** Work to complete **
Please give back every entry in full, word for word, but none of the pictures.

** Source records **

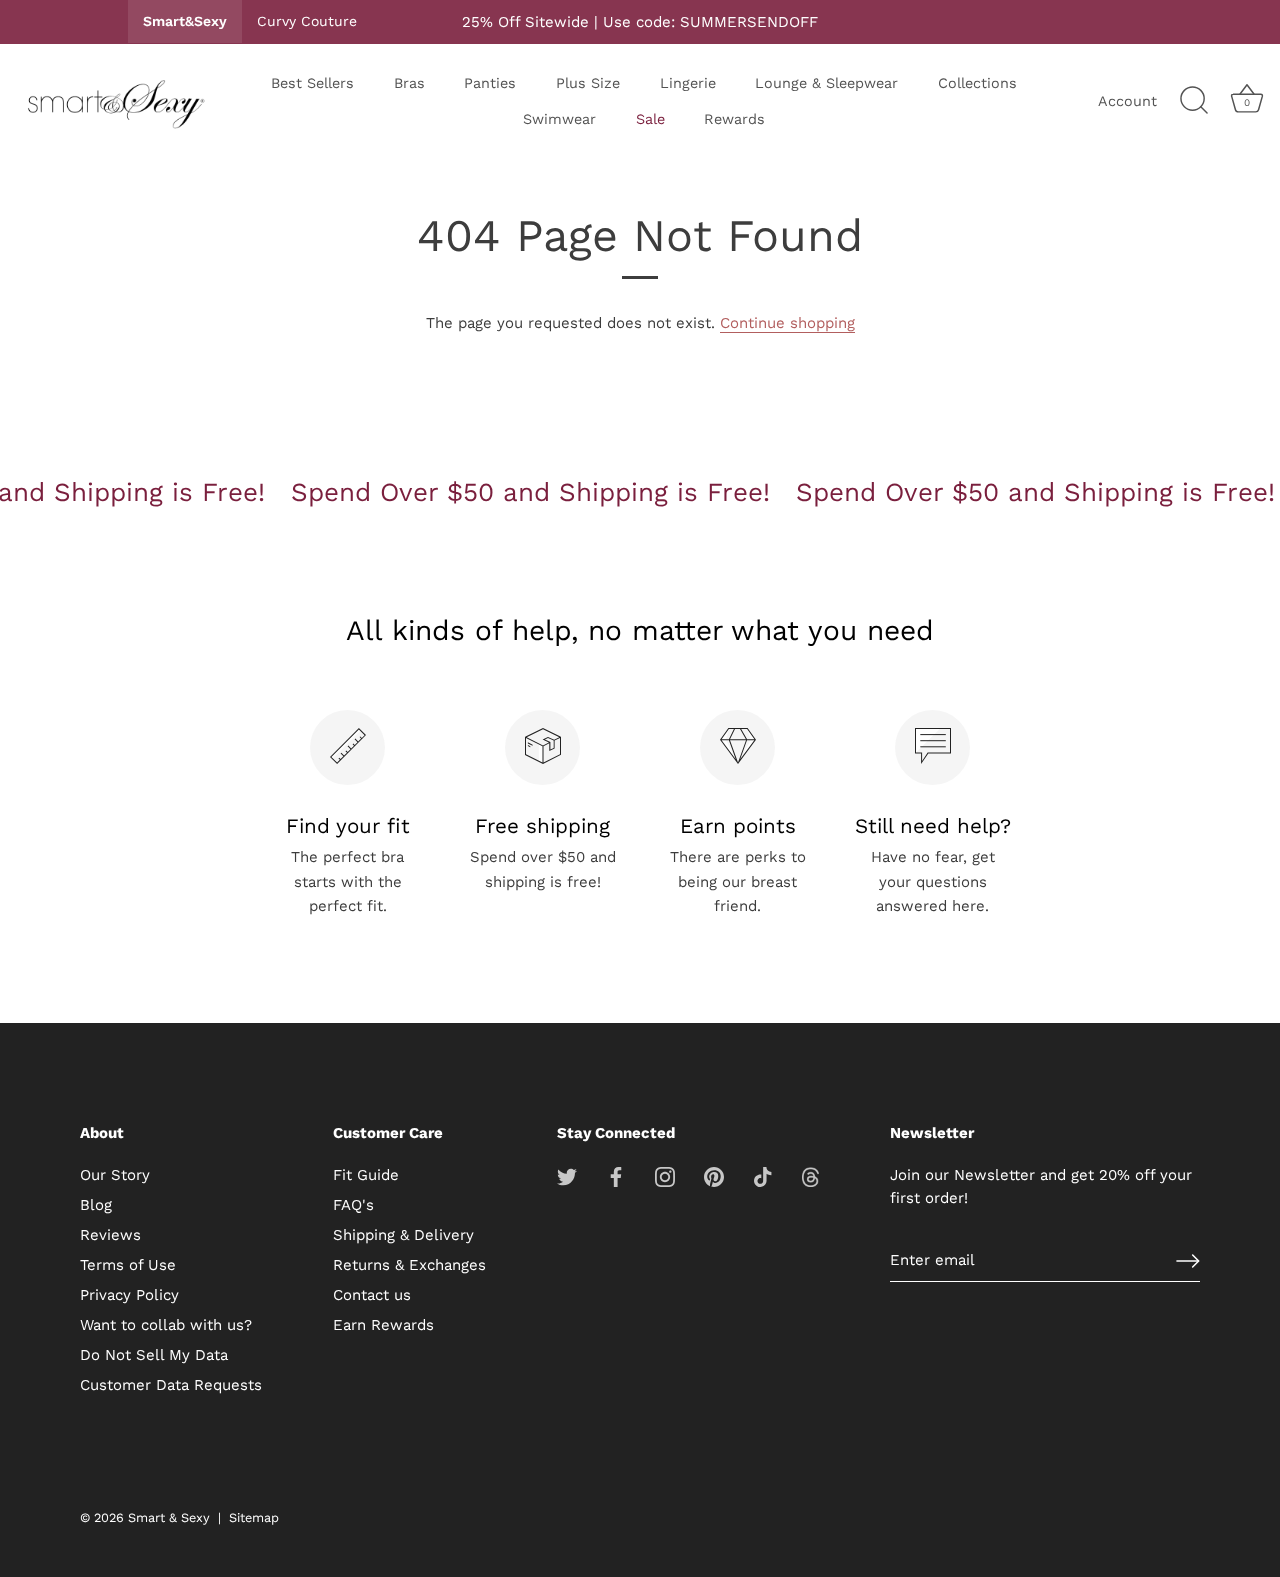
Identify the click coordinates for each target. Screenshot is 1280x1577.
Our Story (115, 1175)
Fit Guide (366, 1175)
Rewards (734, 119)
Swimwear (559, 119)
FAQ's (353, 1205)
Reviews (110, 1235)
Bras (409, 83)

** Answer section **
Identify the click coordinates for each target. Screenshot is 1280x1577.
Our Story (115, 1175)
Fit Guide (366, 1175)
Rewards (734, 119)
Swimwear (559, 119)
FAQ's (353, 1205)
Reviews (110, 1235)
Bras (409, 83)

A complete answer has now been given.